Operation Anglosphere

Tuesday, March 25th, 2003

As Operation Anglosphere points out, the notion of an Anglo Empire — this time an American Empire — is regaining popularity, at least among non-Americans:

”America is the most magnanimous imperial power ever,” declared Dinesh D’Souza in the Christian Science Monitor in 2002. ”Afghanistan and other troubled lands today cry out for the sort of enlightened foreign administration once provided by self-confident Englishmen in jodhpurs and pith helmets,” argued Max Boot in a 2001 article for the Weekly Standard titled ”The Case for American Empire.” In the Wall Street Journal, historian Paul Johnson asserted that the ”answer to terrorism” is ”colonialism.” Columnist Mark Steyn, writing in the Chicago Sun-Times, has contended that ”imperialism is the answer.”

”People are now coming out of the closet on the word ‘empire’,” noted Washington Post columnist Charles Krauthammer. ”The fact is no country has been as dominant culturally, economically, technologically and militarily in the history of world since the Roman Empire.” Krauthammer’s awe is shared by Harvard human rights scholar Michael Ignatieff, who asked earlier this year in The New York Times Magazine, ”What word but `empire’ describes the awesome thing America is becoming?” While acknowledging that empire may be a ”burden,” Ignatieff maintained that it has become, ”in a place like Iraq, the last hope for democracy and stability alike.”

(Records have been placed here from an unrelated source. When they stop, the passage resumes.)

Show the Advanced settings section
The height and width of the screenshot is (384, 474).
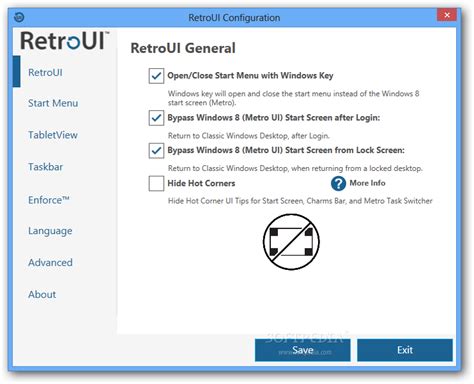[x=50, y=263]
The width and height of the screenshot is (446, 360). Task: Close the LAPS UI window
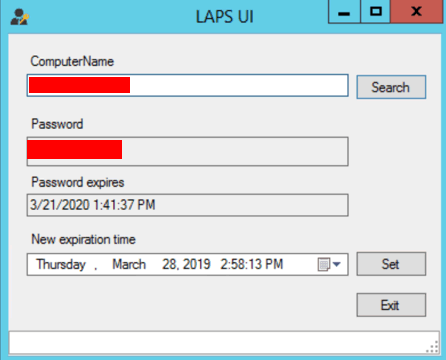point(417,12)
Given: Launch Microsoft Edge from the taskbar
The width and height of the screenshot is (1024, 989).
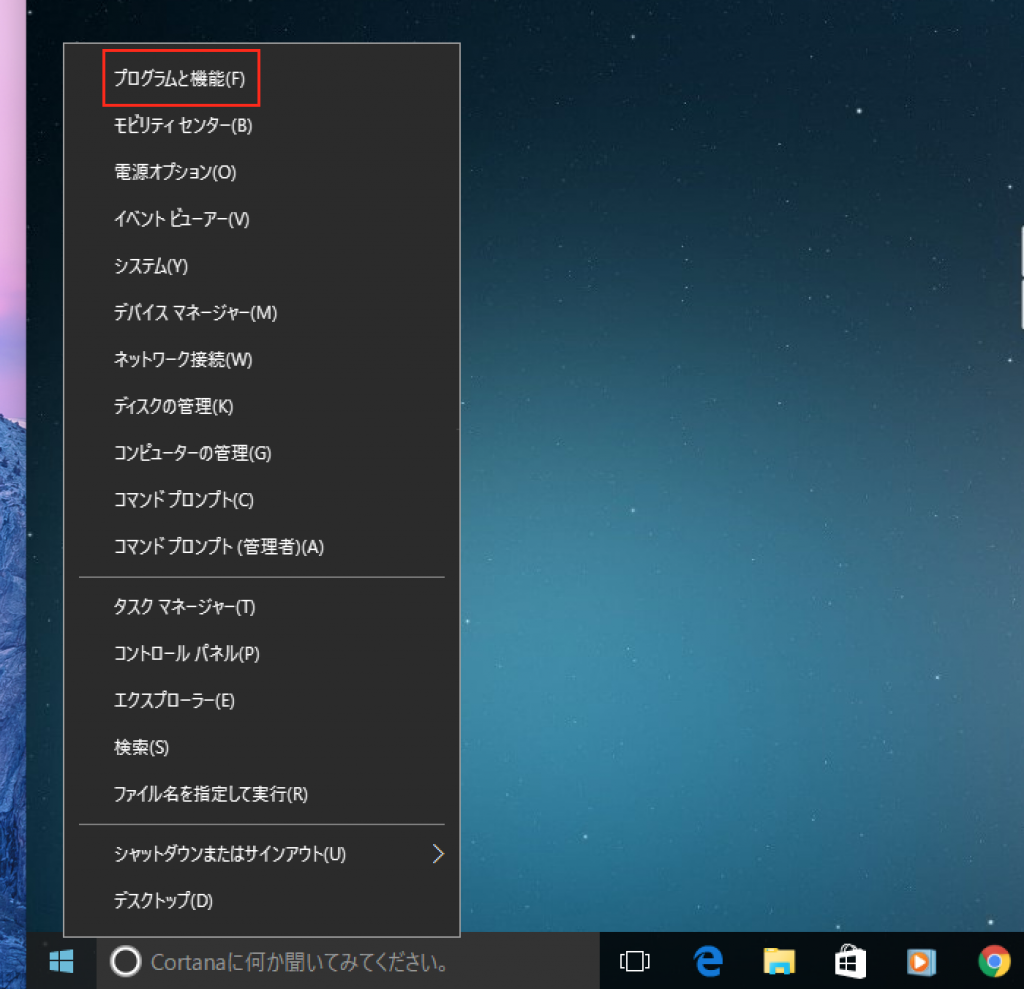Looking at the screenshot, I should (707, 961).
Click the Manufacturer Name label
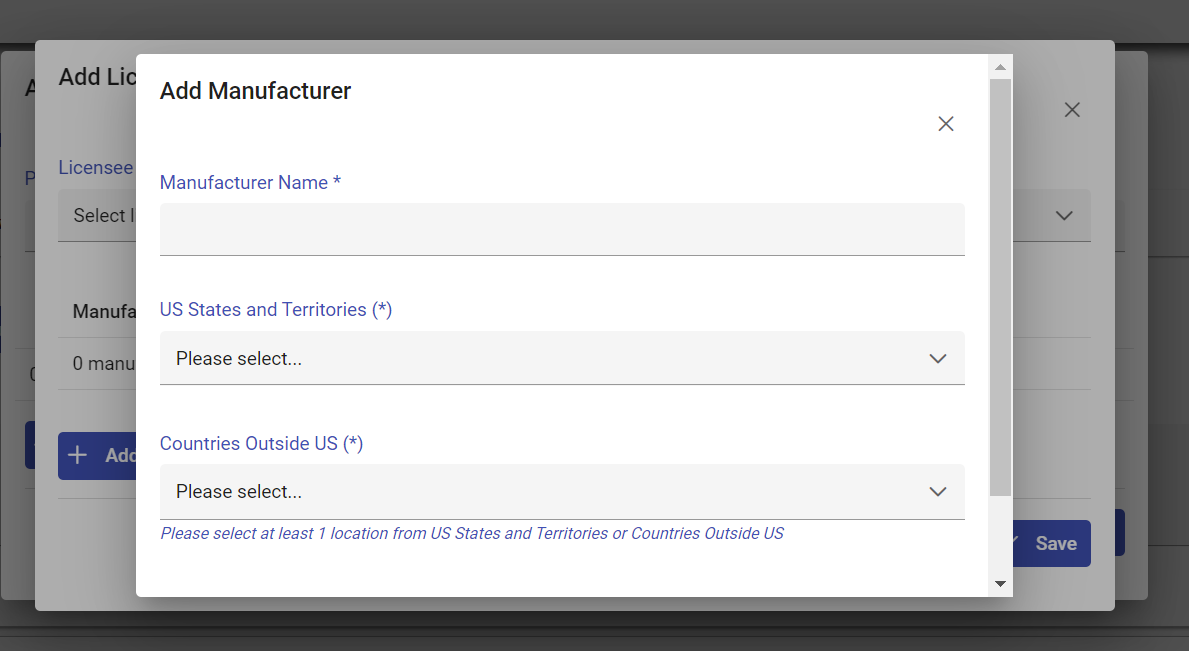The image size is (1189, 651). tap(250, 183)
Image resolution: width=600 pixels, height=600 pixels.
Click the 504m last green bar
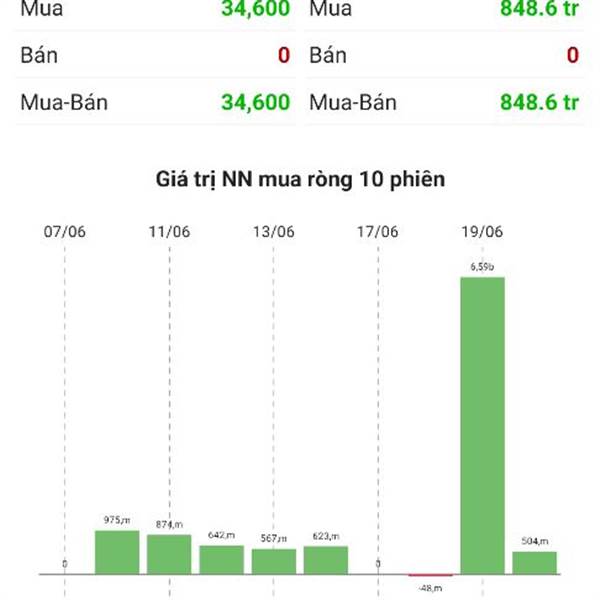point(535,563)
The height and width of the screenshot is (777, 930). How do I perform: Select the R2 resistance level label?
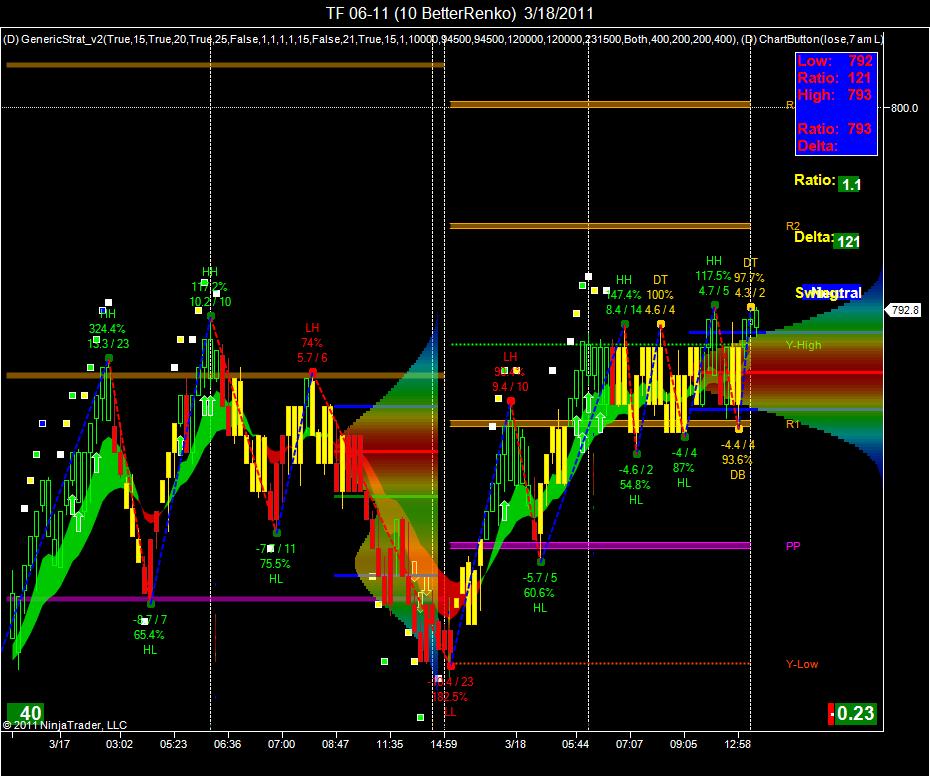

Jeet Heer’s article also corrects a common misinterpretation of Kipling’s “The White Man’s Burden”:

Rudyard Kipling’s famous imperialist paean, ”The White Man’s Burden,” often mistakenly linked to England’s rule over India, was specifically written in 1899 to support Theodore Roosevelt’s campaign to extend the American sphere of influence into the Philippines.